◆ **EXERCISE INSTRUCTIONS**
Given the material below, repeat exactly the lines from the one containing "Swartz Creek (119, 1745)" through the final line, and nothing else.

──────── WORKING DATA ────────

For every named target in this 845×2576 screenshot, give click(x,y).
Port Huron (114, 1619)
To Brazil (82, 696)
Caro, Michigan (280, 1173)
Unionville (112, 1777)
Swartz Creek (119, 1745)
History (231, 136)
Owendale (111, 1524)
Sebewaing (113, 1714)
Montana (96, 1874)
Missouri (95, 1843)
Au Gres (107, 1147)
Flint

────────

◆ **WRITTEN ANSWER**
Swartz Creek (119, 1745)
History (231, 136)
Owendale (111, 1524)
Sebewaing (113, 1714)
Montana (96, 1874)
Missouri (95, 1843)
Au Gres (107, 1147)
Flint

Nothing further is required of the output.